Fielding question from our correspondent, a member of the patrol team of the Nigeria Security and Civil Defence Corps of the Area Council, attributed the feeble implementation of the order to the inability of the police to show some level of commitments.

“It is like we are handicapped without the police and or the military. The ideal thing is that police, as the lead agency, should take the lead and the Civil Defence will follow. This morning, we were busy implementing the order at the Tipper Garage axis of the entry into Kuje but we were surprise to notice that activities at both the forest and Kuje main markets are fully in full swing.
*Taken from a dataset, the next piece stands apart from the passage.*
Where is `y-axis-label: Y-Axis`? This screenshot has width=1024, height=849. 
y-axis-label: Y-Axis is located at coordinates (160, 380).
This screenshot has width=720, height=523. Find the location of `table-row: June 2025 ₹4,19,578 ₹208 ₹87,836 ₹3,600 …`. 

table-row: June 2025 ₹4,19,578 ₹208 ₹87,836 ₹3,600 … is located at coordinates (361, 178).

“I was shocked to see the two markets operational and what it means is that Kuje residents need more enlightenment campaigns to understand the gravity of the situation we are in now. The situation is more than what the Civil Defence can do alone. If we must implement the order, it requires the active involvement of a combine team of military, police and Civil Defence.

“It calls for immediate action especially as a resident called on a radio station programme on Tuesday to complain of displaying certain symptoms related to the disease. If there is outbreak of Coronavirus in Kuje, it will consume many residents because many of them are not conscious of the disease,” the Civil Defence personnel who spoke in confidence lamented.